#### [WHAT TO WORK ON]
Your answer should be a single number: the count of lines in the records below containing the word "agent".

#### [DATA FOR PROCESSING]
==================================================

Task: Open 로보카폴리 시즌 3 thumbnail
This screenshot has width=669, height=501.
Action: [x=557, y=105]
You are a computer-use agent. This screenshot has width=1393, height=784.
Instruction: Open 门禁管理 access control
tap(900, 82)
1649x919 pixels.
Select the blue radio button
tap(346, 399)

==================================================

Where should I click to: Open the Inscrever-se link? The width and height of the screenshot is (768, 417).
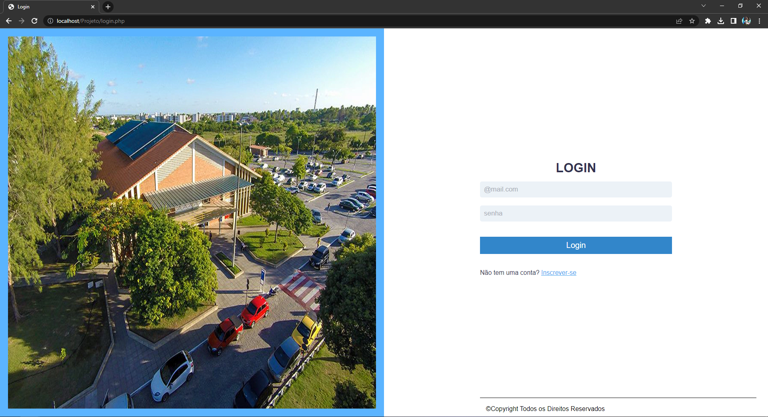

==================================================

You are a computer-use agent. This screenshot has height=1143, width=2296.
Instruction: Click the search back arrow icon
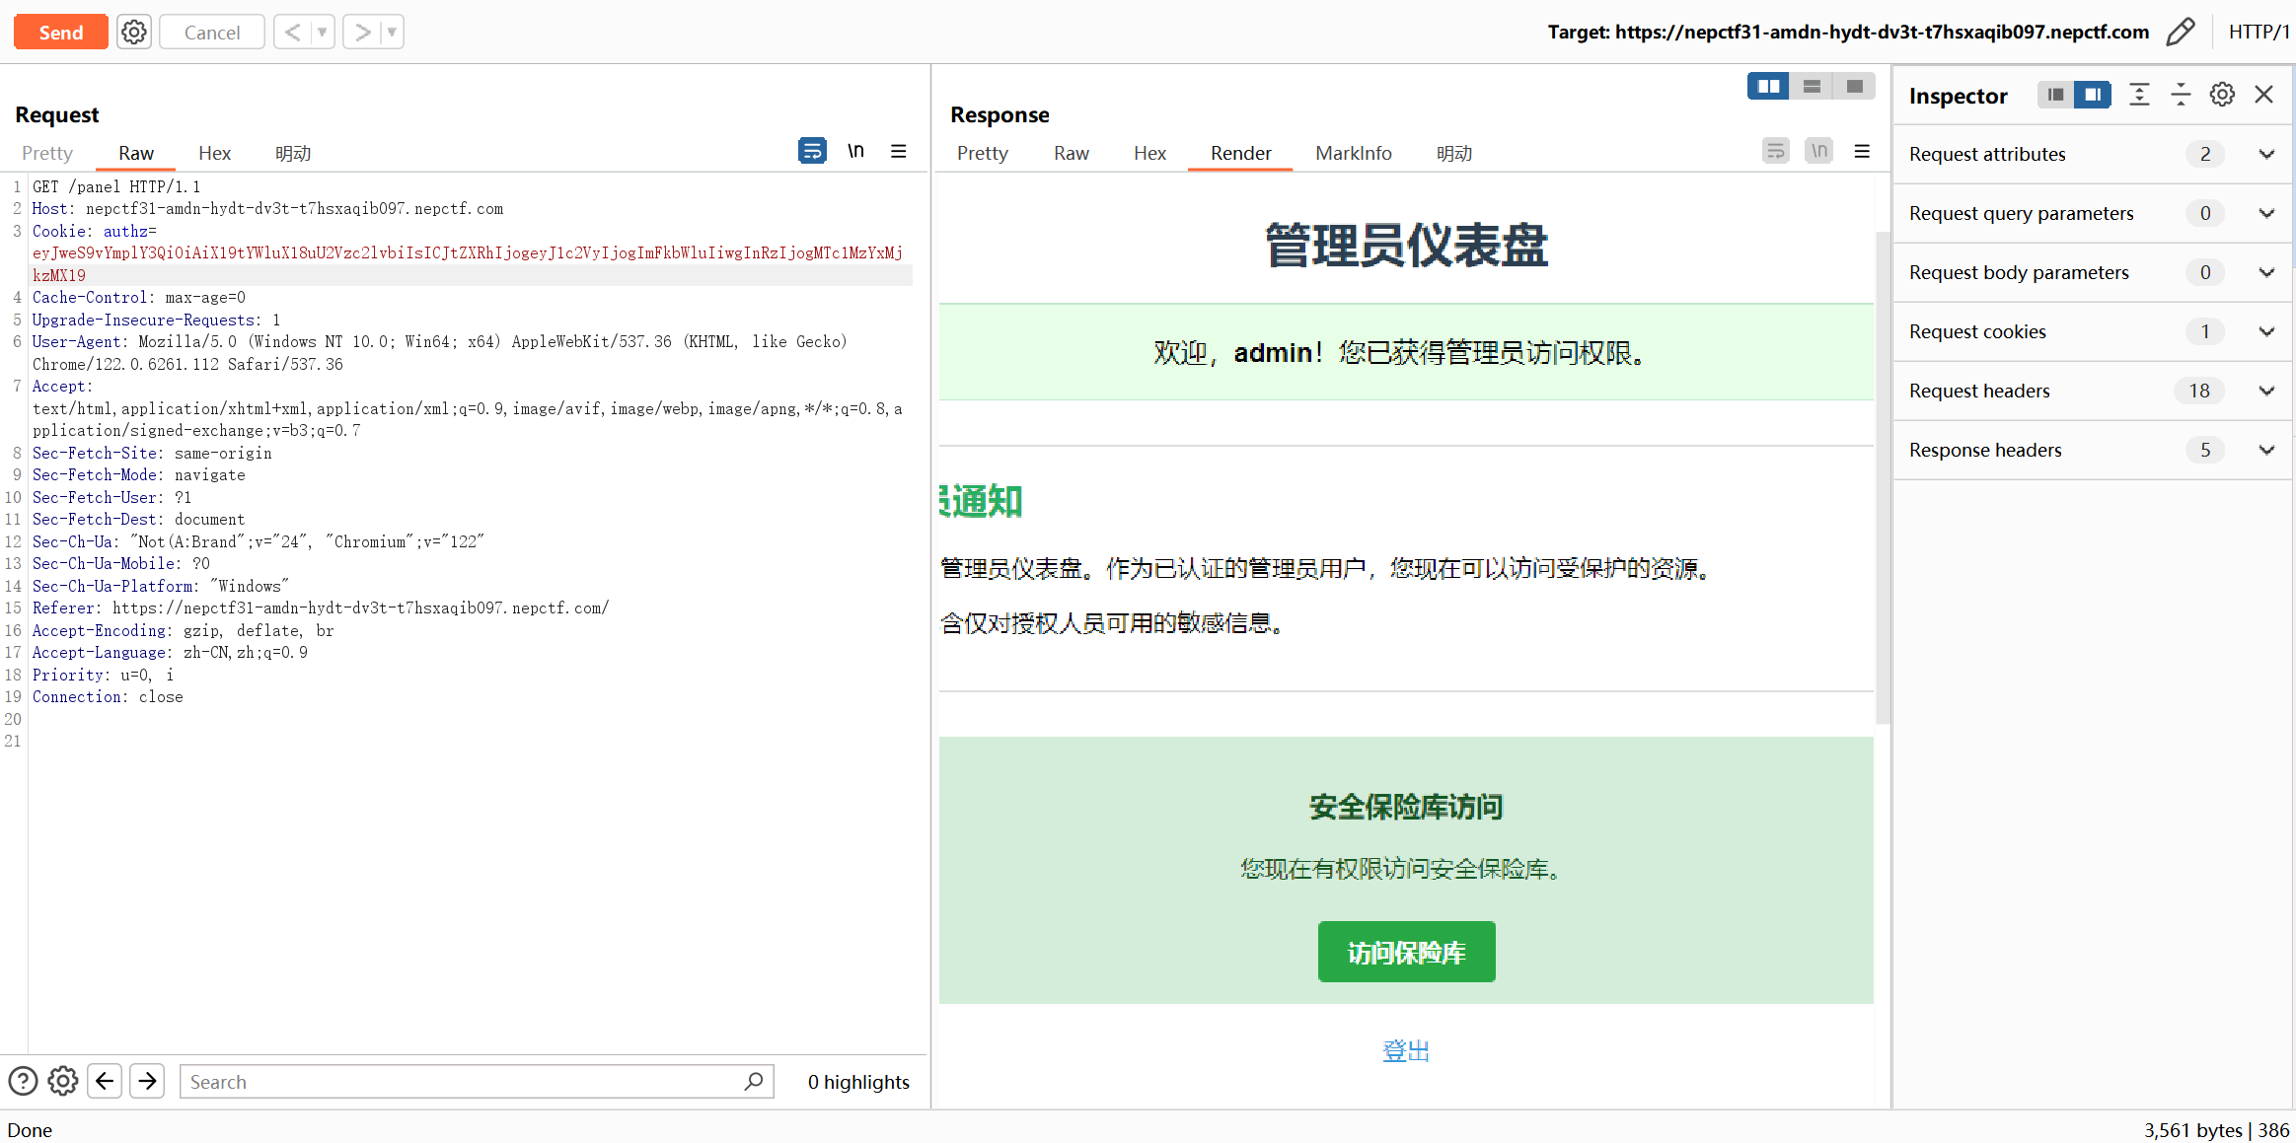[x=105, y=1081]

==================================================

#### [PROBLEM SOLUTION]
2